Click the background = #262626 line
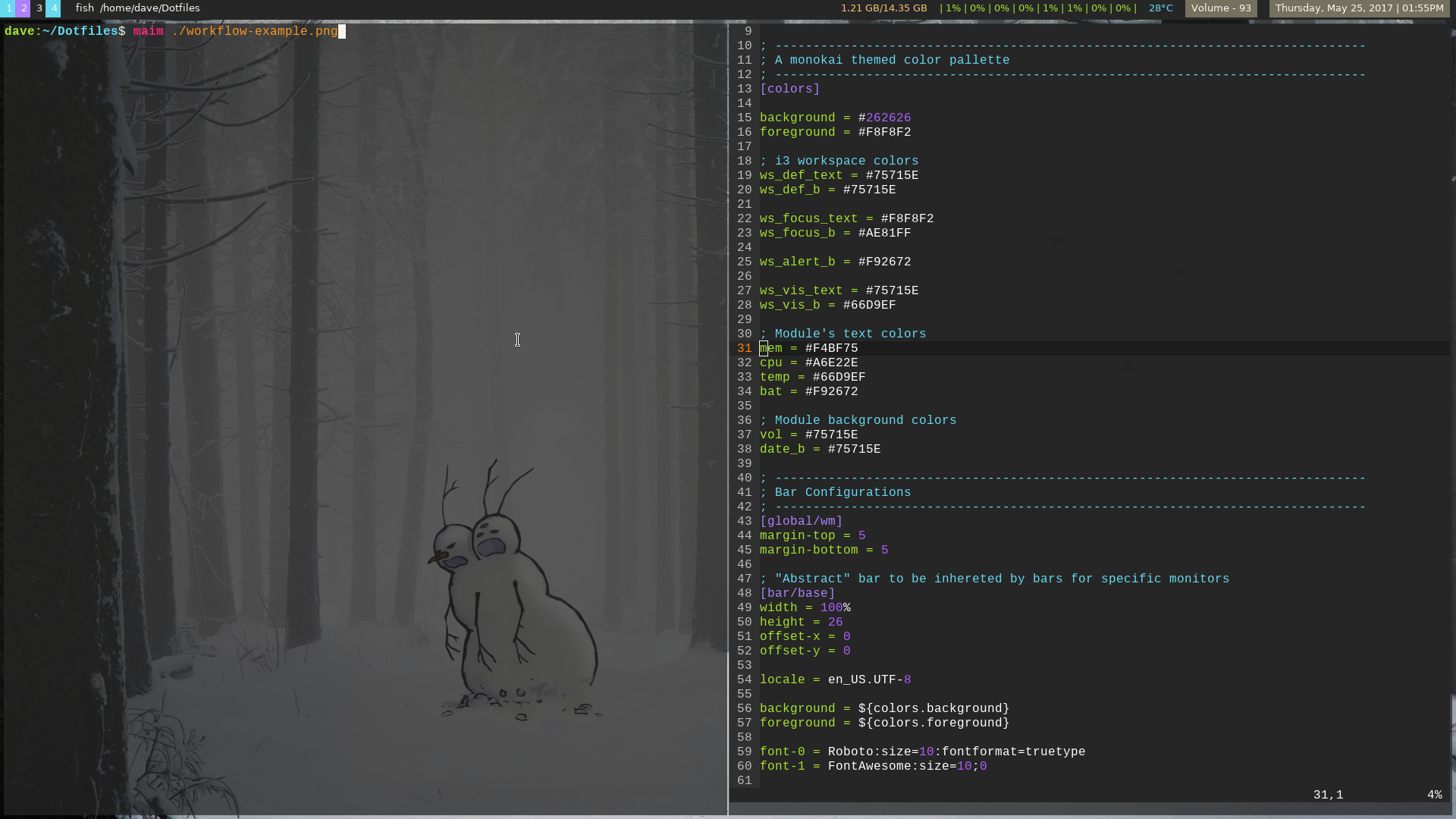 835,118
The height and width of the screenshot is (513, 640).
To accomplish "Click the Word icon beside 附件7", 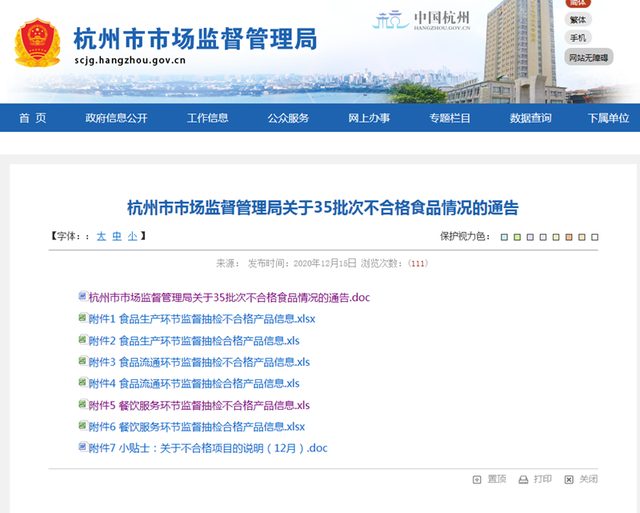I will (x=83, y=447).
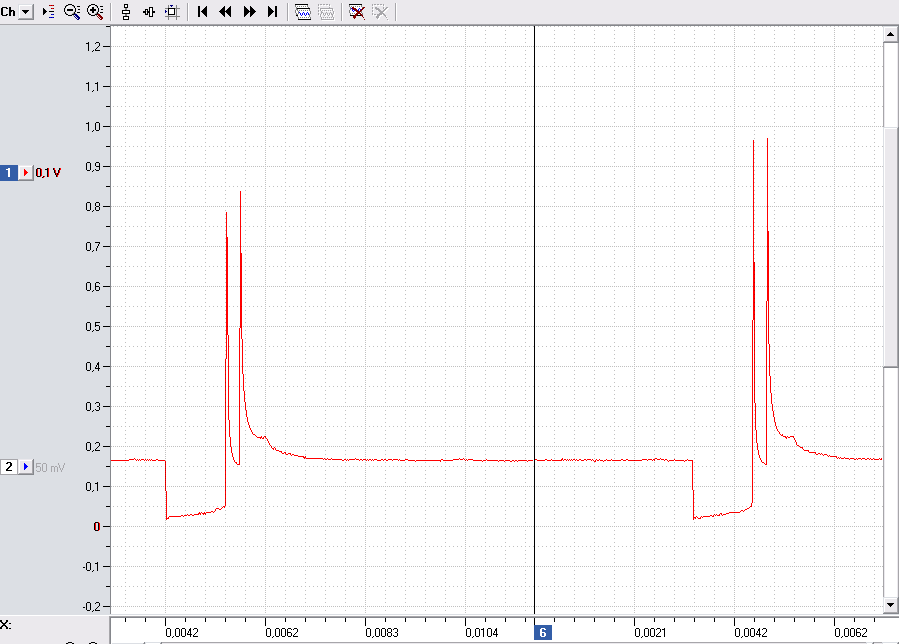Step backward with the rewind button
Screen dimensions: 899x644
click(225, 11)
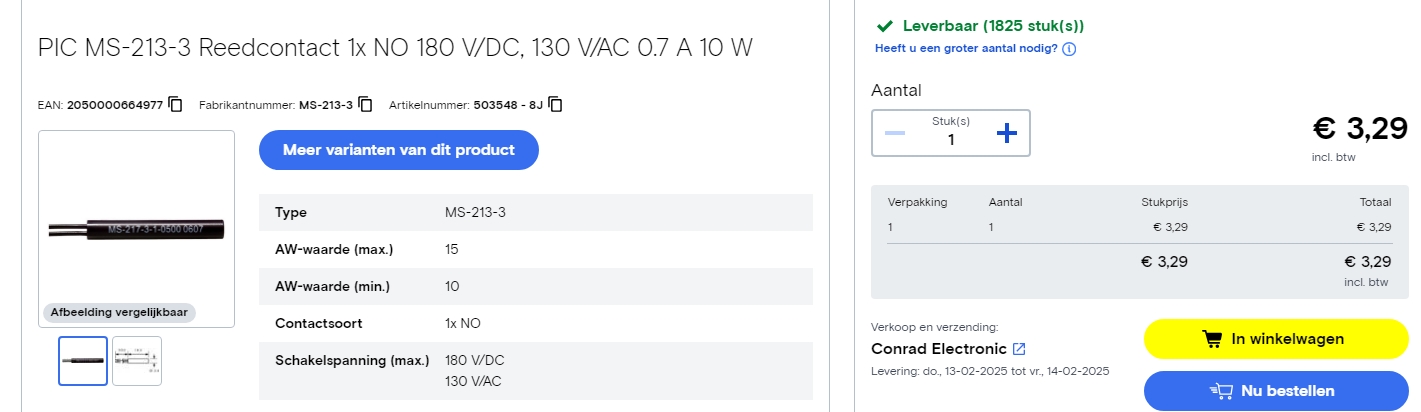Image resolution: width=1421 pixels, height=412 pixels.
Task: Copy the EAN number icon
Action: point(175,104)
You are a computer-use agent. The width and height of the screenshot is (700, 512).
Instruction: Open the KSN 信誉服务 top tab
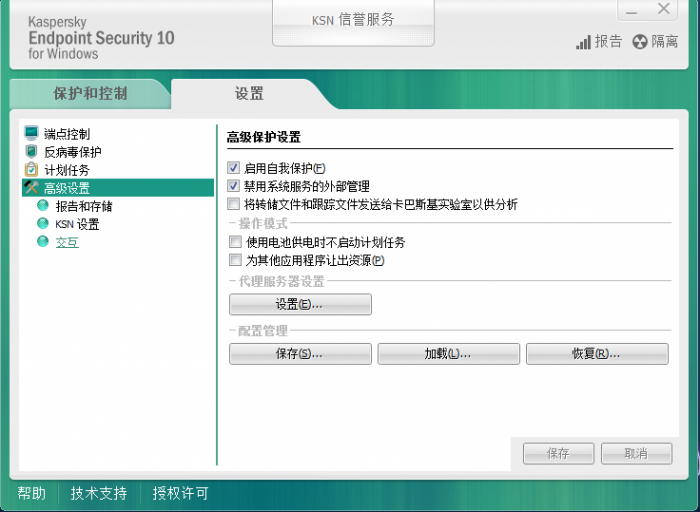[x=353, y=22]
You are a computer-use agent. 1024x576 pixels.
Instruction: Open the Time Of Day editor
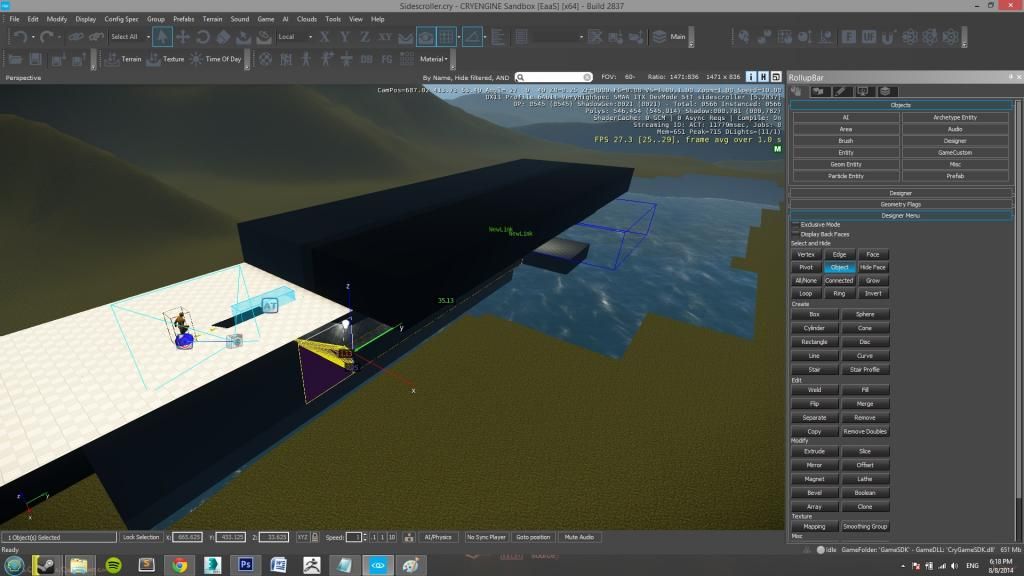pos(223,59)
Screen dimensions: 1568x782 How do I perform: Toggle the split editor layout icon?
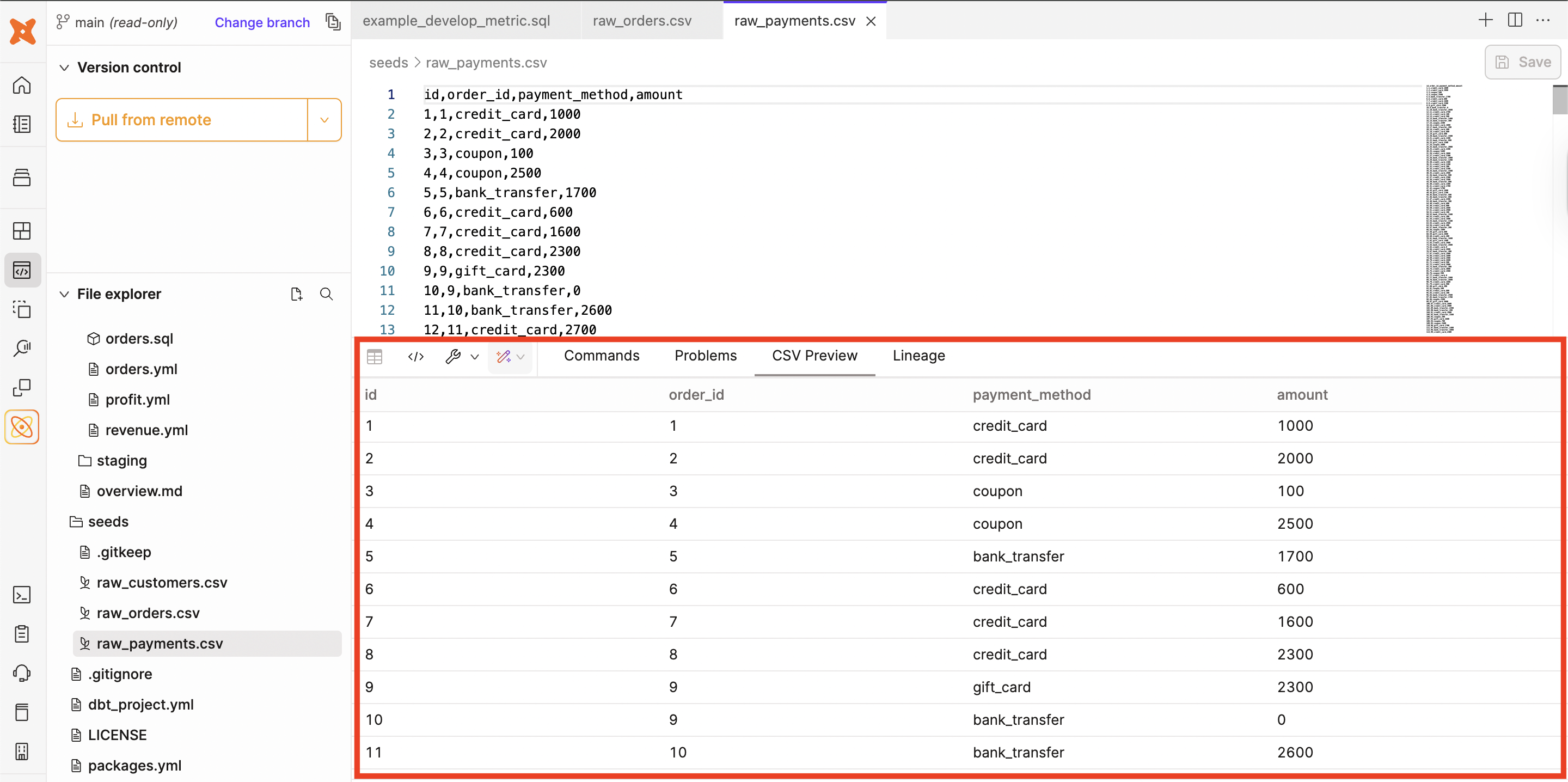coord(1515,20)
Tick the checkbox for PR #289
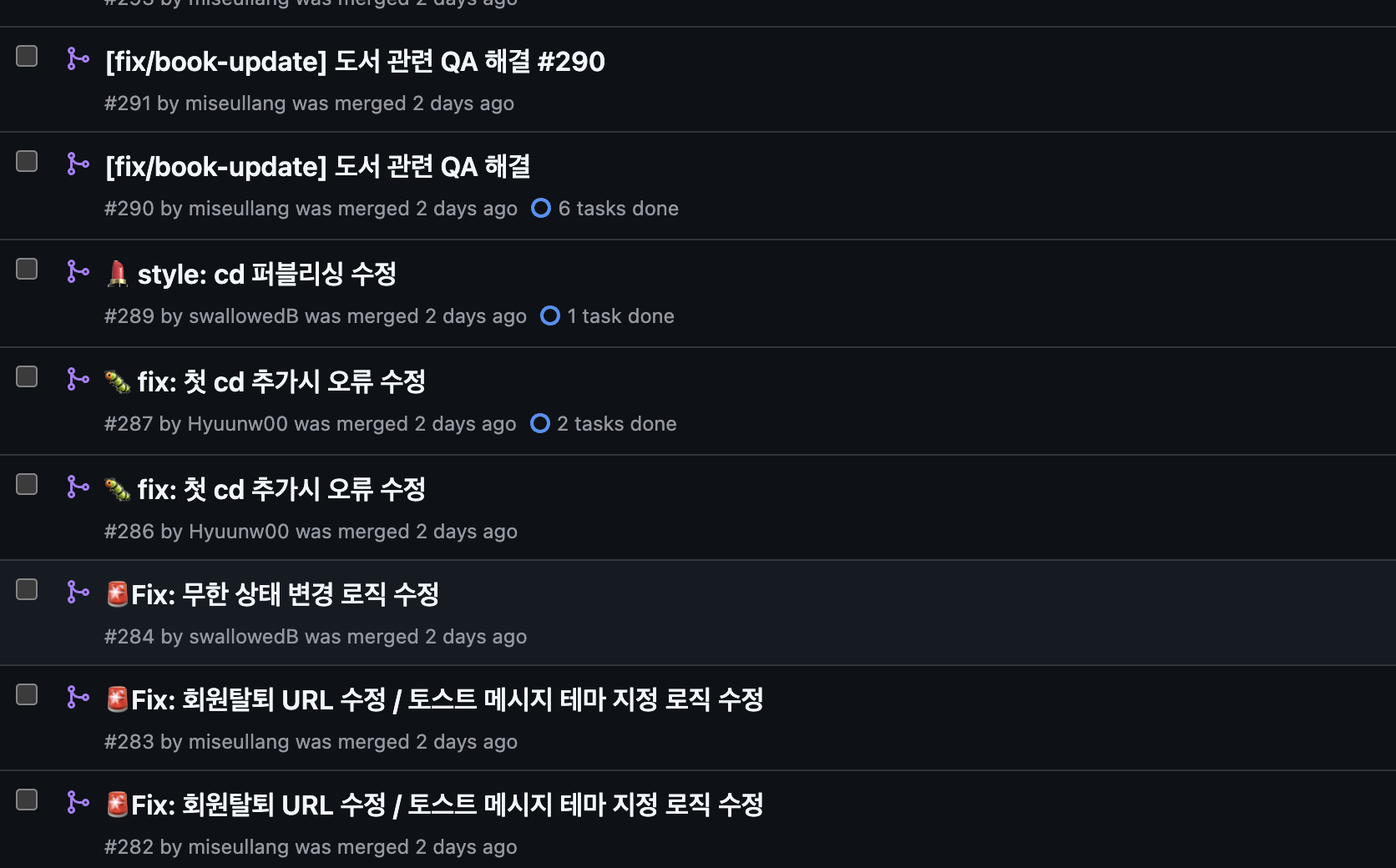 pyautogui.click(x=27, y=269)
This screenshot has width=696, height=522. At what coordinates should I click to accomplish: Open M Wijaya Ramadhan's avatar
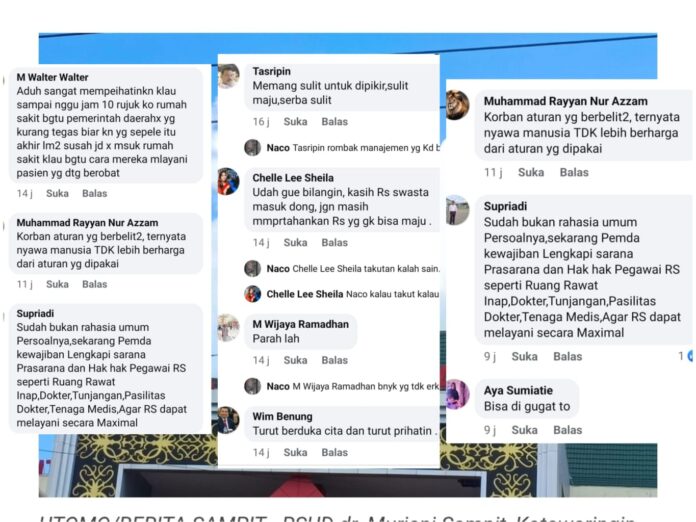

WORK INSTRUCTIONS :: Write out the rows again, from the row with "Screen dimensions: 1568x782" through the last row, both included, with their requests. Shift every coordinate in the answers by -132 and leave the pictures out.

FINISHED TASK ::
Screen dimensions: 1568x782 How do I perform: Toggle the split editor layout icon?
coord(1383,-112)
Tick the checkbox for PR #289
 pyautogui.click(x=-105, y=137)
This screenshot has width=696, height=522. At what coordinates should I click to accomplish: Open M Wijaya Ramadhan's avatar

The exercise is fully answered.